Copy, exactly and without additions, every line in the records below from the one holding "Task: Remove city row with the X icon" through the one holding "Tick the Update", both ends included.

EXTRACTED DATA Start Marker

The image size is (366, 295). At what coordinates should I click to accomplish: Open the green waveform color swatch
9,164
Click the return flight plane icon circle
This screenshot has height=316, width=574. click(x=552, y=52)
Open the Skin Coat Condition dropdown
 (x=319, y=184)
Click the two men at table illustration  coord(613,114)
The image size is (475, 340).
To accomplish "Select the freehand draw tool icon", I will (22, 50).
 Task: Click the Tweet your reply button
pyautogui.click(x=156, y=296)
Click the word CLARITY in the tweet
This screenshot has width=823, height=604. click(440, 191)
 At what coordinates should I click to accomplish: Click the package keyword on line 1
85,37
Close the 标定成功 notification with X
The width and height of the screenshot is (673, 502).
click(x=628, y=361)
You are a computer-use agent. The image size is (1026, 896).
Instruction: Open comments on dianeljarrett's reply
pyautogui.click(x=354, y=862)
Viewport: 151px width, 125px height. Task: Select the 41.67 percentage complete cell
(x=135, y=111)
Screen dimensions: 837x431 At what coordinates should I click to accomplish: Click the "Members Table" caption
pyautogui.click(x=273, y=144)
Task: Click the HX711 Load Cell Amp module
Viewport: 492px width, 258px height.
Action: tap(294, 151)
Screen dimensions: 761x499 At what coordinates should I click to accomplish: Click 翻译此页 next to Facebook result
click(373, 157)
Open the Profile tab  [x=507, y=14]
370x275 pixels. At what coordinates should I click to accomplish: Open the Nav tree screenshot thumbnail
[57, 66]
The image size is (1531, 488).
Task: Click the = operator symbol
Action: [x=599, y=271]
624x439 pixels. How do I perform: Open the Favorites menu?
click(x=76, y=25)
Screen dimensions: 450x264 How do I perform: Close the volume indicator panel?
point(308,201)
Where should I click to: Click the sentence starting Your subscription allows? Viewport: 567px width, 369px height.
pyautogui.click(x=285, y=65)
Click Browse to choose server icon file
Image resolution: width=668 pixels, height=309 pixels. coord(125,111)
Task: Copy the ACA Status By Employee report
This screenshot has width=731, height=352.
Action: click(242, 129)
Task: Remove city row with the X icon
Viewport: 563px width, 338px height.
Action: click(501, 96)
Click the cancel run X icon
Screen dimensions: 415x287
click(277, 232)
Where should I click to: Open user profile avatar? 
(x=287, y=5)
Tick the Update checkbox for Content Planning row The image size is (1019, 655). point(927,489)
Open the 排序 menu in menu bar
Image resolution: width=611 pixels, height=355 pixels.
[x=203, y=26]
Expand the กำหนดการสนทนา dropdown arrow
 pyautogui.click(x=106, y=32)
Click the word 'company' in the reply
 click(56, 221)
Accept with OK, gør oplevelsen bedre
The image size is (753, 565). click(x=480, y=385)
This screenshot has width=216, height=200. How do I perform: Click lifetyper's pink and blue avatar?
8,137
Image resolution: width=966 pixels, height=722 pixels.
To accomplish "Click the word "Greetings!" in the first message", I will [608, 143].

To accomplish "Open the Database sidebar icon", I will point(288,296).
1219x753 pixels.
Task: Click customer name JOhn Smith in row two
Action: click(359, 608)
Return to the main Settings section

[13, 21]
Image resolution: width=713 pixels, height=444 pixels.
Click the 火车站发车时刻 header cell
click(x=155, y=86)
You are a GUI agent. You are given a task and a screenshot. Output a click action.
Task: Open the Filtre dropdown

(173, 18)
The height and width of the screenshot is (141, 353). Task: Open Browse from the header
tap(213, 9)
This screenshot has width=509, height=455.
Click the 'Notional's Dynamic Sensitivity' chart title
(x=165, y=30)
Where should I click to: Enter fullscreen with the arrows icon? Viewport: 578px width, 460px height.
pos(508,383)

EXTRACTED DATA End Marker

■ **SOLUTION FOR THIS EXERCISE**
Task: Remove city row with the X icon
Viewport: 563px width, 338px height.
Action: click(501, 96)
Click the cancel run X icon
Screen dimensions: 415x287
click(277, 232)
Where should I click to: Open user profile avatar? 
(x=287, y=5)
Tick the Update checkbox for Content Planning row The image size is (1019, 655). point(927,489)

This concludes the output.